WHAT THE TASK REQUIRES: Look through the lines below and extract each one that contains "will".

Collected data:
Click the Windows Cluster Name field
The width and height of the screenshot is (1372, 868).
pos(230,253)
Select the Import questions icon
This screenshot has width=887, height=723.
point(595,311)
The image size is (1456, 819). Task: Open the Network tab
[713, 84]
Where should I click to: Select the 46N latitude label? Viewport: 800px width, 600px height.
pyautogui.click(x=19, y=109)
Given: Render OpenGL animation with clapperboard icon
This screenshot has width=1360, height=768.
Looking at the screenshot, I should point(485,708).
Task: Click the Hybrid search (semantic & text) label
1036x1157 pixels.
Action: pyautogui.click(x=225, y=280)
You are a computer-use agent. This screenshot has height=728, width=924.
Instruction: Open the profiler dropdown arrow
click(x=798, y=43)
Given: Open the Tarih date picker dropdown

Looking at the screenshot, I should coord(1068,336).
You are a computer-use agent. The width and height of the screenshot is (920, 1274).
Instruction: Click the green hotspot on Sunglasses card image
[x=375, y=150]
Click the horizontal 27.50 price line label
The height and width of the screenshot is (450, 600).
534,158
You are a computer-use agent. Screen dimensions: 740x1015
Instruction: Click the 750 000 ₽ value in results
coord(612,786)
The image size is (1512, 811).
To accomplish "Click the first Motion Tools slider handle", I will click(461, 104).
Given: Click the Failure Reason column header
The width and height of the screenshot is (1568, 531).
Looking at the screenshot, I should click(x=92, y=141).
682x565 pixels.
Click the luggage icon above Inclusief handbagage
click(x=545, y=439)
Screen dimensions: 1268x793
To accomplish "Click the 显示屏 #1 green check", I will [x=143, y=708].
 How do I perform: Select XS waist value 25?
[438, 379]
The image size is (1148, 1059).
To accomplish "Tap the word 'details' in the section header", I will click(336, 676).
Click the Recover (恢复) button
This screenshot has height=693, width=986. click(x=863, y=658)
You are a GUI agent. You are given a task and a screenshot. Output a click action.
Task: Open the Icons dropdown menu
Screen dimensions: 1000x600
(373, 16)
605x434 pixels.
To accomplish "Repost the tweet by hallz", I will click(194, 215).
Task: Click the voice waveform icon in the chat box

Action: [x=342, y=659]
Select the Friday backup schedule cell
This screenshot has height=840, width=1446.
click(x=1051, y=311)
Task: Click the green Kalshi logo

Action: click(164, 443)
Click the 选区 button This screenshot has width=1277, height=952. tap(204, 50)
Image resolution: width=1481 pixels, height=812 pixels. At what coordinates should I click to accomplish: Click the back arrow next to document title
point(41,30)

RESPONSE TO THE TASK:
To accomplish "Click the first Motion Tools slider handle", I will click(461, 104).
To accomplish "Click the 显示屏 #1 green check", I will [x=143, y=708].
To accomplish "Tap the word 'details' in the section header", I will click(336, 676).
To accomplish "Repost the tweet by hallz", I will click(194, 215).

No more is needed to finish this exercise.